Reinterpet fails on empty array

Sukera · May 18, 2022, 11:28am

No, that’s not what’s happening here. This case has been added deliberately:

github.com/JuliaLang/julia

Allow reinterpreting singleton types

JuliaLang:master ← Liozou:reinterpretsingleton

opened 02:56PM - 21 Dec 21 UTC

Liozou

+110 -9

Fix #43403. It does not actually allow reinterpreting all 0-sized types, only th…e immutable ones (aka singleton types), but I think that's what was intended anyway (see also #17149). I'm not sure whether it should be merged, considering what @vtjnash said in https://github.com/JuliaLang/julia/issues/34865#issuecomment-590945279, but I'm opening the PR in case it is decided it is worth adding. Since `reinterpret` is a fairly basic building block, there is also the potential issue of slowing down critical paths. I don't think there is any harm done in this regard since the `sizeof(T) == 0` and `isdefined(T, :instance)` conditions should all be eliminated at compilation I think, but I'm no expert on this.

As it’s a new feature, it won’t be backported. Since the reason was a fundamental limitation of the old reinterpret, I don’t think there’s a workaround short of reimplementing the machinery yourself (doesn’t seem like a good idea, as 1.8 is close).

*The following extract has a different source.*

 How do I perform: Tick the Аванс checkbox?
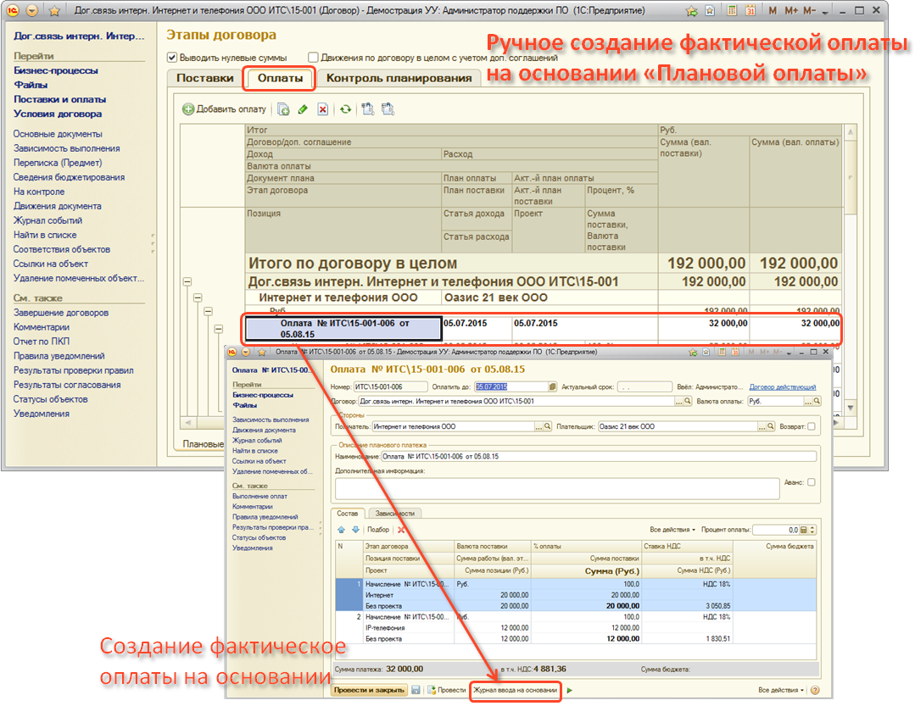point(812,482)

nandoconde · May 18, 2022, 1:19pm

By the way: this whole conversation is pointless. By Julia 1.8.0, it does not error anymore. Furthermore, it offers what it should: a 0-element reinterpret of type A:

julia> struct A end

julia> reinterpret(A, Int8[])
0-element reinterpret(A, ::Vector{Int8})

Shouldn’t this be commented in the release notes of v1.8.0? @Sukera

DNF · May 18, 2022, 1:42pm

How is it not 0/0 = 0?

nandoconde · May 18, 2022, 2:16pm

I think it is, yeah. In the PR it is discussed that, for singleton types, triage showed favorable to decide that 0/0 = 0, although Jeff wasn’t comfortable with it either.

Sukera · May 18, 2022, 2:27pm

I’m almost 90% sure I tried that and it didn’t work

Either way, the fact it does is imo an accident due to that PR - it should clearly throw when the array is not empty, as that’s what is checked in the new branch:

github.com

JuliaLang/julia/blob/138c8e6a281b82b1814f3e99eee826bd4c11a992/base/reinterpretarray.jl#L47


      
                  @noinline
                  throw(ArgumentError("cannot reinterpret a `$(S)` array to `$(T)` when the first axis is $ax1. Try reshaping first."))
              end
              isbitstype(T) || throwbits(S, T, T)
              isbitstype(S) || throwbits(S, T, S)
              (N != 0 || sizeof(T) == sizeof(S)) || throwsize0(S, T, "different")
              if N != 0 && sizeof(S) != sizeof(T)
                  ax1 = axes(a)[1]
                  dim = length(ax1)
                  if issingletontype(T)
                      dim == 0 || throwsingleton(S, T, "a non-empty")
                  else
                      rem(dim*sizeof(S),sizeof(T)) == 0 || thrownonint(S, T, dim)
                  end
                  first(ax1) == 1 || throwaxes1(S, T, ax1)
              end
              readable = array_subpadding(T, S)
              writable = array_subpadding(S, T)
              new{T, N, S, A, false}(a, readable, writable)
          end
          reinterpret(::Type{T}, a::AbstractArray{T}) where {T} = a

I don’t think you’re meant to change the underlying array, which is why I suggested using a zero dimensional view instead. It can’t change contents under you and will always be empty, since it’s immutable.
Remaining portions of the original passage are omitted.